◆ RECORDS SUPPLIED:
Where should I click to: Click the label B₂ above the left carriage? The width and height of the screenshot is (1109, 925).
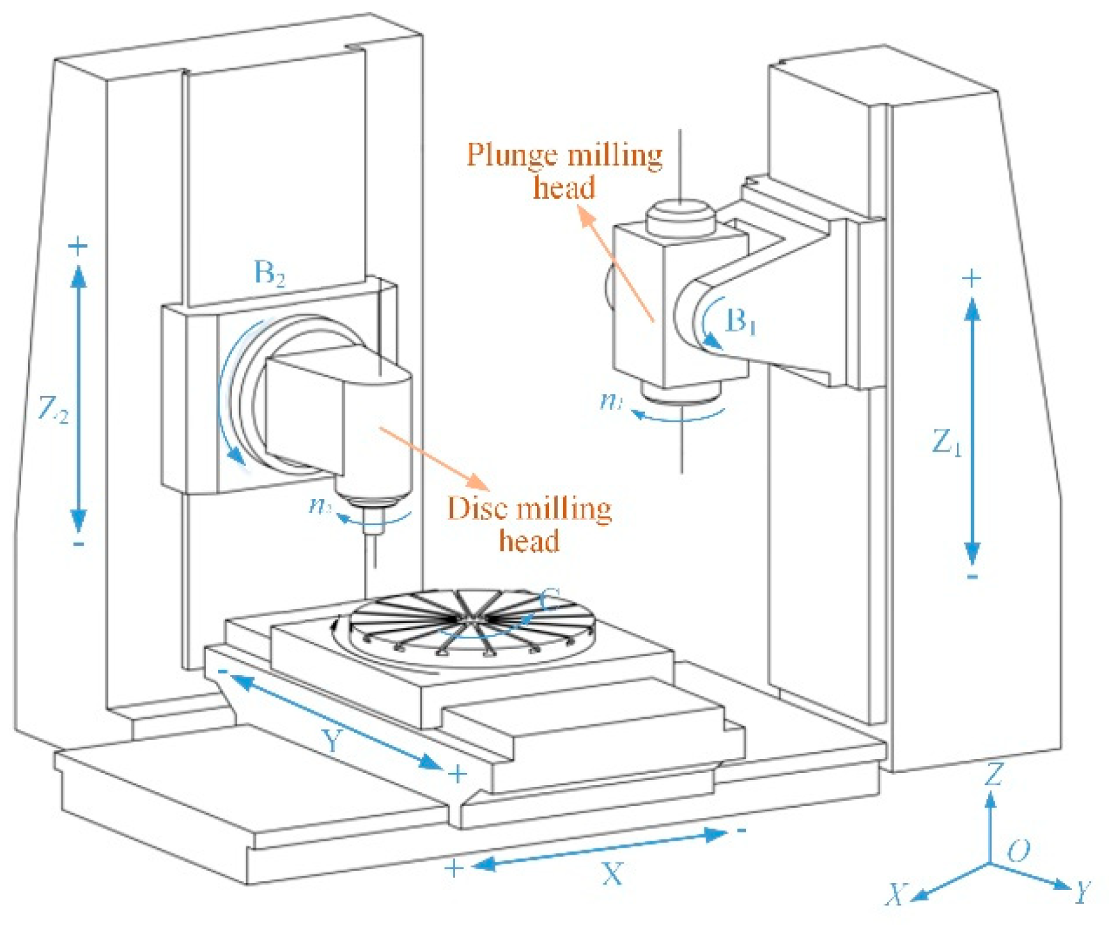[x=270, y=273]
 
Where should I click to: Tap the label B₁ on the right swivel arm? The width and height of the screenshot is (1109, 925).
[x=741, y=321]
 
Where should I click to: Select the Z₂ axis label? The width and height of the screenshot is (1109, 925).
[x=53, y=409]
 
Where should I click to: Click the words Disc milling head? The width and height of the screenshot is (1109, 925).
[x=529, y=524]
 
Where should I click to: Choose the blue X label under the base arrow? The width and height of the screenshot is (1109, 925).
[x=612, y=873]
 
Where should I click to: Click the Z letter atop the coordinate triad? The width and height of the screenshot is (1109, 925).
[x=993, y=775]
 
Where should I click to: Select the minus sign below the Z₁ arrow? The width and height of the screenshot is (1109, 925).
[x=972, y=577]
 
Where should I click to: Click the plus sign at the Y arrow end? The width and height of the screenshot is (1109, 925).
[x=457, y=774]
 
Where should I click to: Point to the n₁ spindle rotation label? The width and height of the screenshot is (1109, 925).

◆ EXERCISE PROMPT:
Scale every item above by writing each one out again in full, with each x and y coordinate in the answers multiplied by 0.5 and rounded to a whole number, halves rounded up. Keep the wording and the stated dimensions unchanged, and leave out the pictures.

◆ FINAL RESULT:
Where should I click to: Click the label B₂ above the left carriage? The width and height of the screenshot is (1109, 925).
[x=135, y=137]
 
Where should I click to: Tap the label B₁ on the right swivel arm? The width and height of the screenshot is (1109, 925).
[x=371, y=161]
 
Where should I click to: Select the Z₂ axis label? The width and height of the screenshot is (1109, 925).
[x=27, y=205]
 
Where should I click to: Click the words Disc milling head? The width and height of the screenshot is (1109, 925).
[x=265, y=262]
 
Where should I click to: Choose the blue X label under the base arrow? The width and height of the screenshot is (1109, 925).
[x=306, y=437]
 
Where should I click to: Click the Z letter atop the coordinate triad? The width and height of the screenshot is (1109, 925).
[x=497, y=388]
 
Where should I click to: Select the minus sign below the Z₁ arrow? The width and height of the screenshot is (1109, 925).
[x=486, y=289]
 
Where should I click to: Click the plus sign at the Y arrow end? The width and height of the screenshot is (1109, 925).
[x=229, y=387]
 
Where should I click to: Point to the n₁ spindle rotation label? The width and height of the screenshot is (1109, 925).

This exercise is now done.